Retention: Acquirers want to retain key startup employees, and you have the power to decide
who is in the retention bucket. However, it’s a double-edged sword because your employees
must stick around to earn the extra compensation. Strive to keep that period under two years, as
three will feel way too long. Rather than expand the retention pool up front, you should negotiate
for a second discretionary retention bucket which you can use to retain key employees who
might want to leave soon after the acquisition.

Pre-agreed Budgets and Hiring Plans: You thought raising money from investors was tough, but
just wait for corporate budgeting. Most large companies use budgets and headcount as their
control mechanisms, so negotiate both for your first year. You will want the freedom to execute,
and you shouldn’t spend time advocating for every new hire — most likely with new
stakeholders who weren’t part of the initial acquisition.

Governance: Who will you report to? Your new manager’s seniority and authority are the most
important factors. You won’t escape company-wide budget processes, but it’s better to only have
one person to convince. If you’re a standalone business unit, negotiate for a Board of senior
leaders from the acquirer. It’s a novel structure for buyers, but it’s a smart way for you to match
form with function. Finally, avoid matrix reporting at all costs, especially if you have an earnout.

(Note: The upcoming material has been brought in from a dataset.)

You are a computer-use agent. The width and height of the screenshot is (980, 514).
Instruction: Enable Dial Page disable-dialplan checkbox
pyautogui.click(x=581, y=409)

Earnouts: Buyers prefer them because they align price with performance, but your job is to avoid
them. This is easier said than done, but you’ll never be as free to execute post-acquisition as you
were pre-acquisition, and unanticipated forces will disrupt the best-laid plans. You could crush it
on revenue and miss gross margin, or hit all your targets, 12 months late. It will be your call, but
if you have the chance to earn 25% more with an earnout or settle for 10–15% more upfront, I
would take the smaller amount up front.

Engaging Your Board

Most acquisitions start with an unsolicited expression of interest, and CEOs have a duty to share
them with the Board. Some are easy to dismiss, but others trigger the awkward dance: Do you
want to sell? Don’t you want to go long? At what price would you sell?

This is where you will see your investors’ true personalities. Everyone understands that the
Series B investors at the $125 million valuation will not relish a $200 million sale. However, the
real task is to find the best risk-adjusted outcome for the company, considering founders,
employees, and common shareholders. This is where you will be glad that you selected genuine
partners as the investors in your boardroom, and independent Board members can provide an
especially valuable voice.

If you decide to engage with the acquirer, then CEOs with M&A experience can take it from
there. If you’re not that CEO, get help. You don’t want the entire Board involved, so get them to
appoint one or two members to an M&A Committee and put them on speed dial. You will avoid
many small mistakes — and have at least a couple of Board members already convinced when
you return with a Letter of Intent.

Selling your company is the tip of the iceberg, and the more you know about post-acquisition life
before you start negotiating, the happier you and your employees will be for the next two-to-
three years. There are enormous psychological and operational changes ahead, and you can
influence many of them by using this model to know when and where to negotiate.